Every entry below should be printed exactly.

BEGIN EXERCISE DATA

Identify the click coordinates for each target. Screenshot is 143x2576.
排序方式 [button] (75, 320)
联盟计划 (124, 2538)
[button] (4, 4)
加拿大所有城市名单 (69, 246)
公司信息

END EXERCISE DATA

**YOUR RESPONSE**.
Identify the click coordinates for each target. Screenshot is 143x2576.
排序方式 [button] (75, 320)
联盟计划 (124, 2538)
[button] (4, 4)
加拿大所有城市名单 (69, 246)
公司信息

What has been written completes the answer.